■ What you have to do
Please rewrite the lines below, from the line containing "Open the actions menu for bundle 2124" through the end of the records, keeping each request as it is but scaling every coordinate in the answers by 1.5 and rounding to whole numbers, with halves rounded up. Reproduce only those lines, including both ends, and leave the pictures out.
━━━━━ Supplied records
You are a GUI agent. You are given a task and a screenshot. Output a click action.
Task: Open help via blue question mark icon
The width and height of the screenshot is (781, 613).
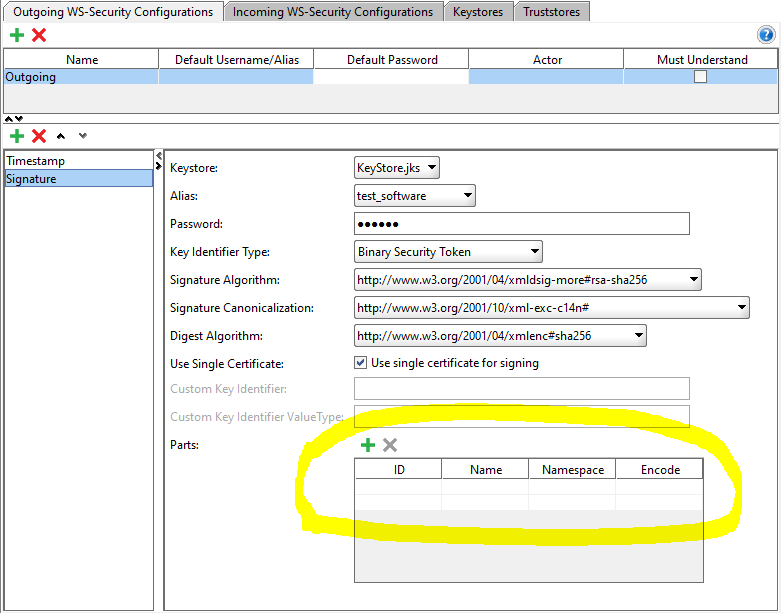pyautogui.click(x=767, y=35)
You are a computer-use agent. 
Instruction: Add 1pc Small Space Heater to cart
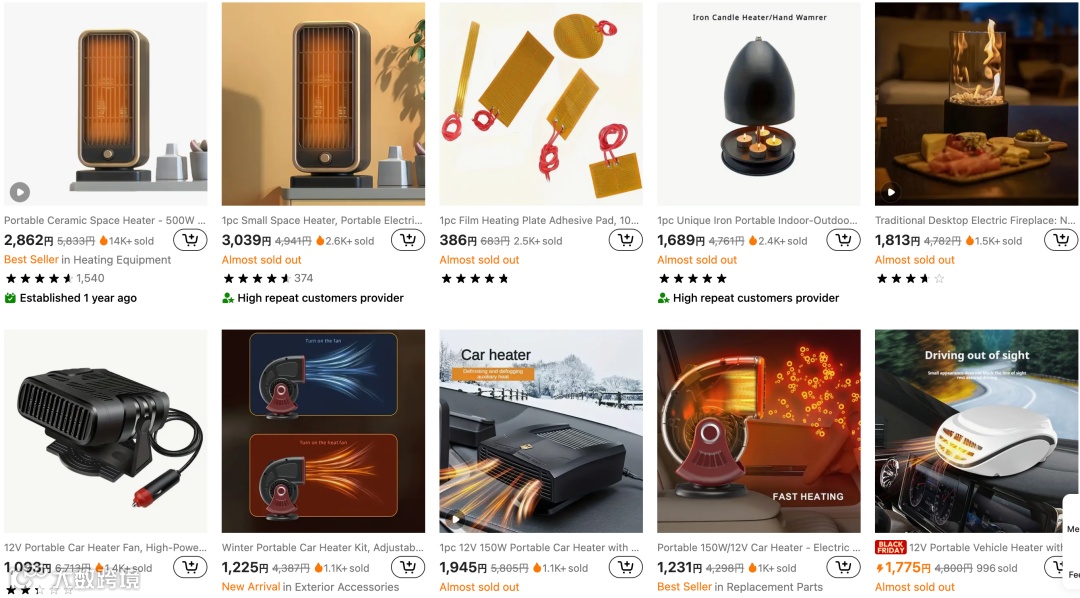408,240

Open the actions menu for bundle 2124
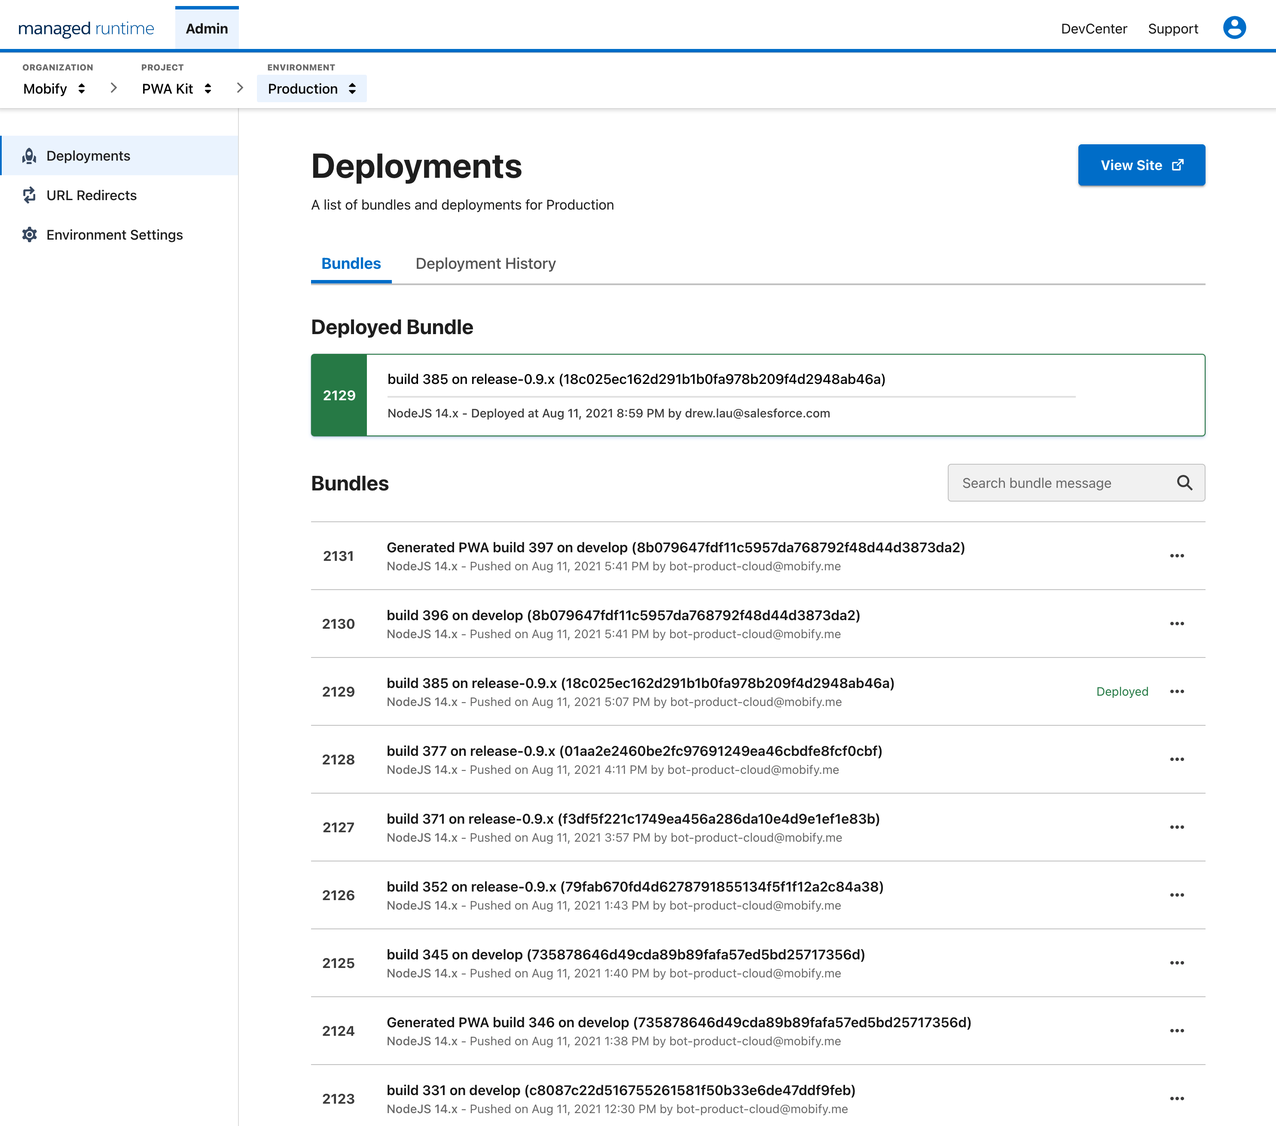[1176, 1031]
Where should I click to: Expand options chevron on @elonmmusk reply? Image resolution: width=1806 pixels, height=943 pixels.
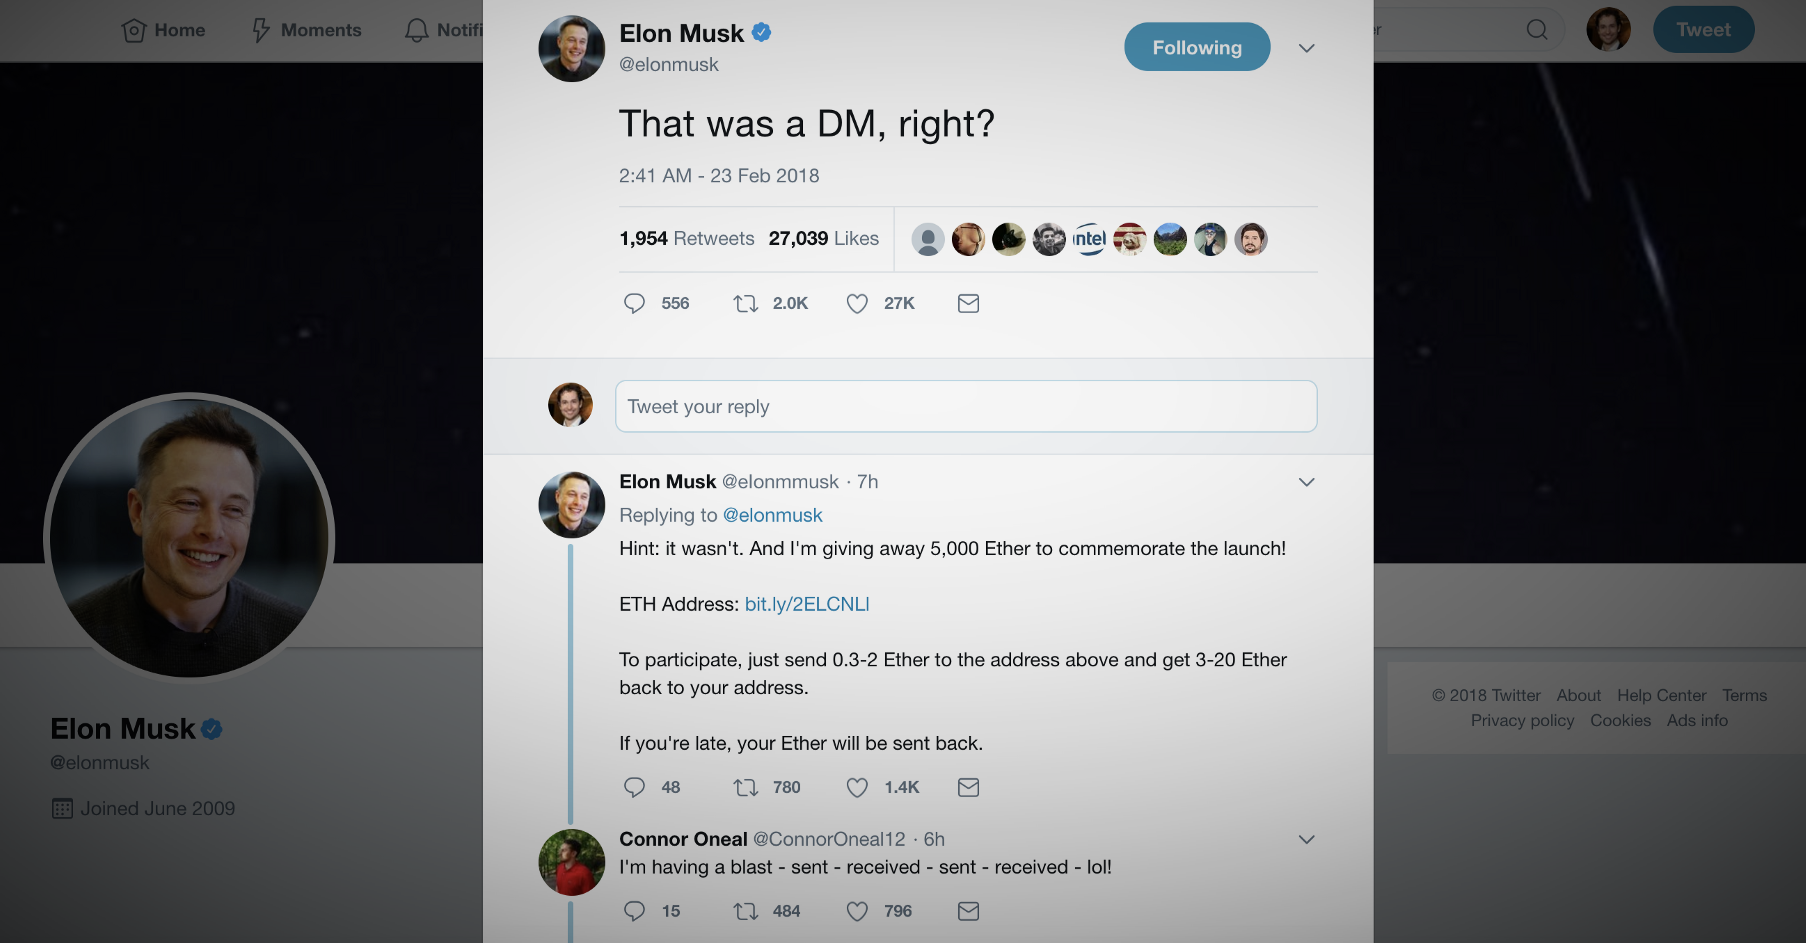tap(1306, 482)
━━━━━━━━━━
■ Result for this exercise
Open the actions menu for bundle 2124
[1764, 1547]
Where should I click to: Expand options chevron on @elonmmusk reply? Image resolution: width=1806 pixels, height=943 pixels.
tap(1959, 723)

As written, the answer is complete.